Домашние беседы наши продолжались и после того, как Белинский поступил в высшие классы гимназии. Дома мы толковали о словесности; в гимназии он, с другими учениками, слушал у меня естественную историю. Но в Казанском университете я шел по филологическому факультету, и русская словесность всегда была моей исключительной страстью. Можете представить себе, что иногда происходило в классе естественной истории, где перед страстным, еще молодым в то время учителем сидел такой же страстный к словесности ученик.

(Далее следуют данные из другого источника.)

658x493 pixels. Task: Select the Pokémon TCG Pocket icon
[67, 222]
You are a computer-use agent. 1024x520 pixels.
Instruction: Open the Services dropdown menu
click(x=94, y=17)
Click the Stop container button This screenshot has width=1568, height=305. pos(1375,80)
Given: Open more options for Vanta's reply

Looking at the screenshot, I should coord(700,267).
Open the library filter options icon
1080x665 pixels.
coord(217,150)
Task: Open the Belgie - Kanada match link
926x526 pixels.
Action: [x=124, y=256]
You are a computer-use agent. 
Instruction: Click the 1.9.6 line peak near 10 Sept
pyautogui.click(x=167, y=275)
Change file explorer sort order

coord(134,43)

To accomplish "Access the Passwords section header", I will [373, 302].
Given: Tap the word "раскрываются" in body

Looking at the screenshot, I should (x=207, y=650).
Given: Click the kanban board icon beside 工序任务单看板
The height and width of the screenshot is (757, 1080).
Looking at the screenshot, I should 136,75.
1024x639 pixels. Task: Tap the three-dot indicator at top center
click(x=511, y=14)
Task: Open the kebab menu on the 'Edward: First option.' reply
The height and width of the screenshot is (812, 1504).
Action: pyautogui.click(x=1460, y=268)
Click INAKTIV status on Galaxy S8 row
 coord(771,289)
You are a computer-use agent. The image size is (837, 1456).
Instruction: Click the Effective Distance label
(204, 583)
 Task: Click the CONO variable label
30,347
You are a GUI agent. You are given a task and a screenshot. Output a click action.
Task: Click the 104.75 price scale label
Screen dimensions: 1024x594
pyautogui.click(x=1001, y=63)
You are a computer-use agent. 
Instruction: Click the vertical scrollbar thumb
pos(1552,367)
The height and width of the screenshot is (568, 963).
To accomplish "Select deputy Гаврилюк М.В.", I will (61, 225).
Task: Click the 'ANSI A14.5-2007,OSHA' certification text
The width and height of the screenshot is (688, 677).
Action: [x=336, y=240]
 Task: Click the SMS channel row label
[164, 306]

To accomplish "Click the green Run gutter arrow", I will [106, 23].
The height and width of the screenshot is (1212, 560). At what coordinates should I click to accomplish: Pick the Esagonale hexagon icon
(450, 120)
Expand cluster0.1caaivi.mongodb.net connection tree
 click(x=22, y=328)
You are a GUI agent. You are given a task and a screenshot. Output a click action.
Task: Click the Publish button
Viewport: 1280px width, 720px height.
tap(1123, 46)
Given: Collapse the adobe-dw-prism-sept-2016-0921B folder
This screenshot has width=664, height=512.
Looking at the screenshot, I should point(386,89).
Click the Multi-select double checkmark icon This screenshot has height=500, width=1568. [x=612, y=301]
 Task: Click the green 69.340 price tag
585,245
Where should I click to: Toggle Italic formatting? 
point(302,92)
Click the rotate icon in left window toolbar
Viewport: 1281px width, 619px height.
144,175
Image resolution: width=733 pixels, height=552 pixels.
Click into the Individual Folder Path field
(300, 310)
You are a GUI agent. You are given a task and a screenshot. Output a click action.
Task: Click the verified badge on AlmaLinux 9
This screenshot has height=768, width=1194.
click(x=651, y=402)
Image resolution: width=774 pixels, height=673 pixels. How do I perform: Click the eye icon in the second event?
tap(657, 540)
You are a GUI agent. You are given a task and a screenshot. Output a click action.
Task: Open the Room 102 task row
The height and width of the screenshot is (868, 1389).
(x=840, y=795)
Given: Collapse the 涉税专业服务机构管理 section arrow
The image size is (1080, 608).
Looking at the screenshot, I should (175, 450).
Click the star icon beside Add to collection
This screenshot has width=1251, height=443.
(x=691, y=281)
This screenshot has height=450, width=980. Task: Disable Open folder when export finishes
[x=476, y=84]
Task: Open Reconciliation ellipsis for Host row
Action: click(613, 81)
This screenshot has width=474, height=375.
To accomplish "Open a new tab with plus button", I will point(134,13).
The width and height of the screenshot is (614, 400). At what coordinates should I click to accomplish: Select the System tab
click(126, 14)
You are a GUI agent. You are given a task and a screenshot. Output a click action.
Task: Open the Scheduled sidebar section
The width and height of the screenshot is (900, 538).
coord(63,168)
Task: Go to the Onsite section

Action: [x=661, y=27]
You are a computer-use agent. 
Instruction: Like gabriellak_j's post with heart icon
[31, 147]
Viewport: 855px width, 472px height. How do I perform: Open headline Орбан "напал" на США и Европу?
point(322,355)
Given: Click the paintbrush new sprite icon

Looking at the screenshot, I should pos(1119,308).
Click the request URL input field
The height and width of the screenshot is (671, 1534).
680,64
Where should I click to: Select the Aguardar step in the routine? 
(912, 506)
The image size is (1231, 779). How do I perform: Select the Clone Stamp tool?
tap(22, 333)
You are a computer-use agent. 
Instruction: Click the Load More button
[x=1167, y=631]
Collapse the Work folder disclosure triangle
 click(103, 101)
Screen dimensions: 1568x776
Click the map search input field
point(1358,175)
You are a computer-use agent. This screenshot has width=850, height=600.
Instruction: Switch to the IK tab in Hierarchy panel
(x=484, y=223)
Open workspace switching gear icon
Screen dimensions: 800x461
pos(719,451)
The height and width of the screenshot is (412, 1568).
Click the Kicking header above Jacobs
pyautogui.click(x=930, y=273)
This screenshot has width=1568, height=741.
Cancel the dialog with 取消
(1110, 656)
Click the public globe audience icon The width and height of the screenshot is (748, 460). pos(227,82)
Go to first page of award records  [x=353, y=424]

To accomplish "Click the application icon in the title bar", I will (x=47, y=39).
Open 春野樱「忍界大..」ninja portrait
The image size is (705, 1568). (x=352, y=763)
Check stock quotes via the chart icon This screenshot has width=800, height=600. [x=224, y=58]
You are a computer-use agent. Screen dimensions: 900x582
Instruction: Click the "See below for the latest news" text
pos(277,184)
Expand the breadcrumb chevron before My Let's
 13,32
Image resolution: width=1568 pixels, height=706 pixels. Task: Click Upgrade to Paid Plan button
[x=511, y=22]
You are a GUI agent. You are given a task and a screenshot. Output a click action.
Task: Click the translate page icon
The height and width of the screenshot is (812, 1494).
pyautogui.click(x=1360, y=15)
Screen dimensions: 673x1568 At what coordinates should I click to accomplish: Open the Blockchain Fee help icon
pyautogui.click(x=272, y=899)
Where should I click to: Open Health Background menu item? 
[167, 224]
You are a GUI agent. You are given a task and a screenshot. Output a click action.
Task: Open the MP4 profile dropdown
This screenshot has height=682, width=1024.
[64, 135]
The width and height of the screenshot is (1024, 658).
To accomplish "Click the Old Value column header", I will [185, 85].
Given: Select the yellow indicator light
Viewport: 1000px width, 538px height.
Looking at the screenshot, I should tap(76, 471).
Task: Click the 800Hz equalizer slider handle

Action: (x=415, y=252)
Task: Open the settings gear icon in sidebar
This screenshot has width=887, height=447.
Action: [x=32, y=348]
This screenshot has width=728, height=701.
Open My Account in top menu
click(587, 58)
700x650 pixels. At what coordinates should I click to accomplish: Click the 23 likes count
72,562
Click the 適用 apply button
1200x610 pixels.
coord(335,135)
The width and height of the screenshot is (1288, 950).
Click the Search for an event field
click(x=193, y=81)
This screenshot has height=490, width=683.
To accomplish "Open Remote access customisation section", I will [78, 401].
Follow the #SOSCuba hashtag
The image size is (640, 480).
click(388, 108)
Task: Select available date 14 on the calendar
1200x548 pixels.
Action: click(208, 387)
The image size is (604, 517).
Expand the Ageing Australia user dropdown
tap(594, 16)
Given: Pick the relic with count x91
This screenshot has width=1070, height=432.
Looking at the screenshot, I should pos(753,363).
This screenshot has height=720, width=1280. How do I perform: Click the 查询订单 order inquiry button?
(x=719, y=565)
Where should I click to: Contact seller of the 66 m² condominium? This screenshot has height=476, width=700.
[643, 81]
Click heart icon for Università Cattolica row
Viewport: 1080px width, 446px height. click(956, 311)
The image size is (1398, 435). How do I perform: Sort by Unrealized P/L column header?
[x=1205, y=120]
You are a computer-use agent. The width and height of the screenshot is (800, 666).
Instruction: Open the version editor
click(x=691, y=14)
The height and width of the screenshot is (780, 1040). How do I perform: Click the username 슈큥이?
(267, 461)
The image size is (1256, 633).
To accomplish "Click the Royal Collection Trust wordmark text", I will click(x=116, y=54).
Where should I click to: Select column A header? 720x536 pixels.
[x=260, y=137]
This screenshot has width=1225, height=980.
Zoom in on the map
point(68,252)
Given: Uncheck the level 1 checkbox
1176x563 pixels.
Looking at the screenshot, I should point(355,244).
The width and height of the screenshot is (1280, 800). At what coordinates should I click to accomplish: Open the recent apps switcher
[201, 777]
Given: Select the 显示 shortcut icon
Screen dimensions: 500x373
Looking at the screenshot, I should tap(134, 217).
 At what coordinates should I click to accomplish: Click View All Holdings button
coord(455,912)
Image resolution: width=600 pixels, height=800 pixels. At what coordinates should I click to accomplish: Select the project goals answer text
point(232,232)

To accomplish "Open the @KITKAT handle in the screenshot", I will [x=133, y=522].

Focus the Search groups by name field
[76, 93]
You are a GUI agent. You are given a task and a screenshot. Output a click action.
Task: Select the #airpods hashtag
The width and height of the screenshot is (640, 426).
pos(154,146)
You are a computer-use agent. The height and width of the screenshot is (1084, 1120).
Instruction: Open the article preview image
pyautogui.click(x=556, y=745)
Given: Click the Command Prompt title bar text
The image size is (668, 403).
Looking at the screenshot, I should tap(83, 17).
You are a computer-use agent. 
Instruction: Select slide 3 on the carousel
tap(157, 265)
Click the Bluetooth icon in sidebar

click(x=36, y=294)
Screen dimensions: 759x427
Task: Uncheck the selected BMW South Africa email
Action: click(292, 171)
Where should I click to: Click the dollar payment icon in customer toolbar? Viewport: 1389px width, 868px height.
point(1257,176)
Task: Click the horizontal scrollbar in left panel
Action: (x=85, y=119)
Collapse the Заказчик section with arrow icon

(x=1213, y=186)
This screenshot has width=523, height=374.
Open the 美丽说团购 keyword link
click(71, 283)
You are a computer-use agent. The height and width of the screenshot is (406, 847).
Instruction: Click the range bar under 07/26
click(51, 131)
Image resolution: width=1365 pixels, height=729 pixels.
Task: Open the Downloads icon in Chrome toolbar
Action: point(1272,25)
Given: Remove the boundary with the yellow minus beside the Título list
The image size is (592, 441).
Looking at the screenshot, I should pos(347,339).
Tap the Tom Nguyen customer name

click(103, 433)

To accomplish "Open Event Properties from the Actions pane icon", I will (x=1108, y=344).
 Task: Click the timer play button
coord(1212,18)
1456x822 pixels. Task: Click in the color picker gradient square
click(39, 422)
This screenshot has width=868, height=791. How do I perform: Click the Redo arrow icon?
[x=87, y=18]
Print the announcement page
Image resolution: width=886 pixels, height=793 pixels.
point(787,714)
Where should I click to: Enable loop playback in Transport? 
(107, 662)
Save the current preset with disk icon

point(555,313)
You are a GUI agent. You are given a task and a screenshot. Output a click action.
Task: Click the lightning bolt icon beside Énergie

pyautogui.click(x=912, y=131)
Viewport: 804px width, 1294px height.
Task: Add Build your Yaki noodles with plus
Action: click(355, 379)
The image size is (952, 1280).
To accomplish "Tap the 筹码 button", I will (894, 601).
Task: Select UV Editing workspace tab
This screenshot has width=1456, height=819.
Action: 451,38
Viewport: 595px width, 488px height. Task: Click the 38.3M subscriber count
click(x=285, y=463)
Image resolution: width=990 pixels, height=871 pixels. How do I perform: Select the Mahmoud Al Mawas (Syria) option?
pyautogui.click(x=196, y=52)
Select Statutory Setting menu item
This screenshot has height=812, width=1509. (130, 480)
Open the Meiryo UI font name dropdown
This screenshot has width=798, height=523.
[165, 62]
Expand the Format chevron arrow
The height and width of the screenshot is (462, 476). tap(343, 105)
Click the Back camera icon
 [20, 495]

Разумеется, начинал я с зоологии, ботаники или ориктогнозии и старался держаться этого берега, но с средины, а случалось и с начала лекции, от меня ли, от Белинского ли, бог знает, только естественные науки превращались у нас в теорию или историю литературы. От Бюффона-натуралиста[14] я переходил к Бюффону-писателю, от гумбольдтовой[15] географии растений к его „Картинам природы“, от них к поэзии разных стран, потом к целому миру, к сочинениям Тацита и Шекспира, к поэзии в сочинениях Шиллера и Жуковского... А гербаризации? Бывало, когда отправлюсь с учениками за город, во всю дорогу, пока не дойдем до засеки, что позади городского гулянья, или до рощи, что за рекой Пензой, Белинский пристает ко мне с вопросами о Гете, Вальтере Скотте, Байроне, Пушкине, о романтизме и обо всем, что волновало в то доброе время наши молодые сердца.